La destrucción del nazismo fue una empresa abrumadoramente rusa. De cada cinco soldados alemanes muertos en la II Guerra Mundial, cuatro lo fueron en el frente del Este. Los soldados del 60º Ejército (Rojo) del Primer Frente Ucraniano, "abrieron las puertas del campo de concentración de Auschwitz, donde encontraron apenas siete mil prisioneros". Tal fue el escueto comunicado de prensa de los militares soviéticos. El Ejército Rojo tenía en su retaguardia el Gulag: un sistema de esclavitud de Estado. En Auschwitz abría la puerta de algo más horripilante, los campos de exterminio: un sistema de aniquilamiento racial. El panorama que se encontraron era espectral, lodo, barracas y un cielo bajo, niebla y cuatro árboles raquíticos. La musa de la poesía no pasaba por donde habían asesinado a millones de personas, una historia de violencia y de sufrimiento de gritos mudos. Pero el mundo ya no podía negar lo que antes no quiso creer. Y muchos concluyeron que Dios no es bueno con el hombre, al menos aquí, en la tierra.

Abrieron las puertas y detrás de la alambrada del campo no había más que gente exánime, enferma, moribunda. Con anterioridad, los guardianes de las SS habían sacado del "lager" a cincuenta mil prisioneros a los que condujeron campo a través, condenando a gran parte de ellos a morir de extenuación o de un tiro en la cuneta. Entre los prisioneros que arrastraban sus pies por las tierras de la Silesia polaca había un químico y enclenque italiano que sobrevivió a la caminata de la muerte. Era Primo Levy. Sobrevivió y lo contó para todos nosotros en tres libros. Si esto es un hombre explica la lógica destructiva de los nazis orientada a transformar a los habitantes de los campos en máquinas de subsistencia, a despojarlos metódicamente de todos los atributos de la humanidad. En La tregua relata su periplo por los campos del este de Europa hasta regresar a Italia. Y en Los hundidos y los salvados se pregunta por algo terrible, por cómo era posible que habiendo estado allí sobreviviese cuando mataron a la inmensa mayoría. Una voz interior le acusaba por el hecho de seguir vivo. Años después no lo pudo soportar más y se suicidó.
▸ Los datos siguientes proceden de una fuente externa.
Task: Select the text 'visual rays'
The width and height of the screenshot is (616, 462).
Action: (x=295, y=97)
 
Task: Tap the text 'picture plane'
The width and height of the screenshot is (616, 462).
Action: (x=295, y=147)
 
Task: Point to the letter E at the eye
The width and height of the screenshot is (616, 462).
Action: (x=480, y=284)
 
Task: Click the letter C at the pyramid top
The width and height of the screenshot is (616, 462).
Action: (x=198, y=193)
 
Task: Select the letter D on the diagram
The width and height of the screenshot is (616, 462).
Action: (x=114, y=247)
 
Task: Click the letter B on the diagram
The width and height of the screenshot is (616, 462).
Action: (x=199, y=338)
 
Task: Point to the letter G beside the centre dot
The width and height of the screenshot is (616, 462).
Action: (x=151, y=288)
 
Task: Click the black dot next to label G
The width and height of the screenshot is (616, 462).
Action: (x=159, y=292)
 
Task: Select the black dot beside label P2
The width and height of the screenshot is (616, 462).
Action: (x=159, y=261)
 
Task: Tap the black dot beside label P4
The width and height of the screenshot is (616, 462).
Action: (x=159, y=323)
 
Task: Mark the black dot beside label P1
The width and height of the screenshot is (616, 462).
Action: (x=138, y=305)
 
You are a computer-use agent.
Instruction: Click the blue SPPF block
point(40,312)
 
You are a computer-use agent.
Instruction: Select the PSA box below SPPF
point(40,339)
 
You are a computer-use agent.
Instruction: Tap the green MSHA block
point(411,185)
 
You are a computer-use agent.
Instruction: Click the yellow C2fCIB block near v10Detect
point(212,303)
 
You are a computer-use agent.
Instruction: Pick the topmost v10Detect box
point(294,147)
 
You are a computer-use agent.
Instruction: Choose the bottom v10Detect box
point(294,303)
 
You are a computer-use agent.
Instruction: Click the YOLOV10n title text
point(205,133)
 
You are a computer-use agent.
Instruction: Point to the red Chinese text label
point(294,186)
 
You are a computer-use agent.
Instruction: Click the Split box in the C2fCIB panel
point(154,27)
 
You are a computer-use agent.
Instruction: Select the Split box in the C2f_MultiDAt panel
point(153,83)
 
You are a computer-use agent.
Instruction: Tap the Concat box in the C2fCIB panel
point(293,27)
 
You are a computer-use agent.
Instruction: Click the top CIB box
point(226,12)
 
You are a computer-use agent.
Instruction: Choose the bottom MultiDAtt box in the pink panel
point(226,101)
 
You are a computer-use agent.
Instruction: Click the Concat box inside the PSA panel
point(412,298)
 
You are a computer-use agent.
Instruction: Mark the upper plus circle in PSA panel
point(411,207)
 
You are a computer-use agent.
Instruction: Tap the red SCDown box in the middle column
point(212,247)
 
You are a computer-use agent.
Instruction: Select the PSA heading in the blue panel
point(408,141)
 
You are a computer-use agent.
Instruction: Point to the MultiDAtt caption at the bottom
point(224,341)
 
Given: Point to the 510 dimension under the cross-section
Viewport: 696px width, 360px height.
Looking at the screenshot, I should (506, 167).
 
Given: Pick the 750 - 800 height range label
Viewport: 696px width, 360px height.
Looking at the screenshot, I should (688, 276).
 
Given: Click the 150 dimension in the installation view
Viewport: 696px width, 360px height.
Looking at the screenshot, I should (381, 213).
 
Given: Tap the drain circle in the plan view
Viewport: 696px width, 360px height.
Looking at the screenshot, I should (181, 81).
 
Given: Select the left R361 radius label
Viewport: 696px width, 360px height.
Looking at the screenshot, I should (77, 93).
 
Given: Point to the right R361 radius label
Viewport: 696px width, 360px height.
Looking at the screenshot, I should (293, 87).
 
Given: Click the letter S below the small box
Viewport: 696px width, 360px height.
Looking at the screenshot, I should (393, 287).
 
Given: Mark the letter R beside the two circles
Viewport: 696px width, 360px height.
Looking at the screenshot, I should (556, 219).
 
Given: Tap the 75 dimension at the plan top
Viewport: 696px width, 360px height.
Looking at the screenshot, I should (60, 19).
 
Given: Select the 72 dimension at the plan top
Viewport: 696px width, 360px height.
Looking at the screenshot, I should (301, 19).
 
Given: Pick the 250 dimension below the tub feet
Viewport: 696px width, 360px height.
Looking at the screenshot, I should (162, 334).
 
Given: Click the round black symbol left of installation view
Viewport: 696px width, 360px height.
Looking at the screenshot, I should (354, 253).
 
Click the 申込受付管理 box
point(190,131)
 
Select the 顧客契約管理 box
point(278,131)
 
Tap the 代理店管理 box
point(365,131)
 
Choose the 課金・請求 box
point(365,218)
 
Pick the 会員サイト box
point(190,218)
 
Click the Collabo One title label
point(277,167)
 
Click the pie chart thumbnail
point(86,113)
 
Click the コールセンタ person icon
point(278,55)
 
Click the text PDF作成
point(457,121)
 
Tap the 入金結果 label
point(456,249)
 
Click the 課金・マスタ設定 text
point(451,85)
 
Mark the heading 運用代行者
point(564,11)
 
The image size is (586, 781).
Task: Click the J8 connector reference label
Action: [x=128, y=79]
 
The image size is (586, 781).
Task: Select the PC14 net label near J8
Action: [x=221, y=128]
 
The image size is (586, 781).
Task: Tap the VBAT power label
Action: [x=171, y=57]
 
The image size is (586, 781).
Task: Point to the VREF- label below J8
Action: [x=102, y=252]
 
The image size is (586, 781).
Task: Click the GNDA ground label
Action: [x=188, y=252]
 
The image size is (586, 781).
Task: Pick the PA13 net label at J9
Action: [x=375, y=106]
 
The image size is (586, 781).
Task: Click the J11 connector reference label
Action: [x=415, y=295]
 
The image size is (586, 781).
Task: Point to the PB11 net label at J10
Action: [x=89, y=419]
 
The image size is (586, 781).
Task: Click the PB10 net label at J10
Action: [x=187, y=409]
El 27 de enero de cada año se dan cita en el terreno del antiguo campo de exterminio políticos, periodistas y los ya escasos supervivientes. Es un día muy serio que nos interpela y nos lleva a la conclusión de que la historia humana se divide en dos épocas, el antes y el después de Auschwitz. Después de Auschwitz el mundo es otro. La gigantesca dimensión, la inverosímil crueldad de aquel crimen con el que aquella gentuza, los creadores de los campos de exterminio, sus guardianes, los nazis, Hitler, consiguieron reducir nuestra condición de personas, ha tenido como consecuencia que para ser plenamente humanos no podamos olvidarnos de aquello. La filósofa y politóloga judía Hannah Arendt, observadora en el juicio contra Eichmann en Jerusalén, condenado y ejecutado por organizar el traslado de los millones de judíos y gitanos hasta los campos de exterminio, fue quien puso nombre a la paradoja de que un hombre de apariencia normal pudiera ser un asesino a escala millonaria. Resumió con un sintagma "la banalidad del mal", esa sociopatía horripilante. Después de ser publicado su impactante libro sobre el juicio, Eichmann en Jerusalén, que fue objeto de gran discusión, la "banalidad del mal" quedó para la posteridad y su uso universalizado, venga o no al caso. Arendt no quería decir que hay un Eichmann en cada uno de nosotros sino que los hay en todas las sociedades que viven circunstancias que pueden provocar una catástrofe existencial, aquellos sucesos en los que no hay realmente vuelta atrás. Es un hecho no muy conocido que la mitad de los sabuesos cazadores de judíos, los agentes de la Gestapo, no eran nazis. Sí lo eran en su totalidad los miembros de las SS o un sastre de Metzingen llamado Hugo Boss, gente aparentemente corriente hasta que dejaron de serlo y apoyaron o ejecutaron el genocidio. Una parte de nuestra sustancia debe estar hecha de indiferencia pues el destino ajeno no nos interesa más de un minuto. En cambio, el nuestro nos interesa a todas horas. Auschwitz nos obliga a reflexionar sobre quiénes somos y por qué tenemos que vivir en la duplicidad, por qué el miedo y quienes lo generan se esfuma con el tiempo y se vuelve difícilmente imaginable, por qué una vez desaparecido no deja huellas.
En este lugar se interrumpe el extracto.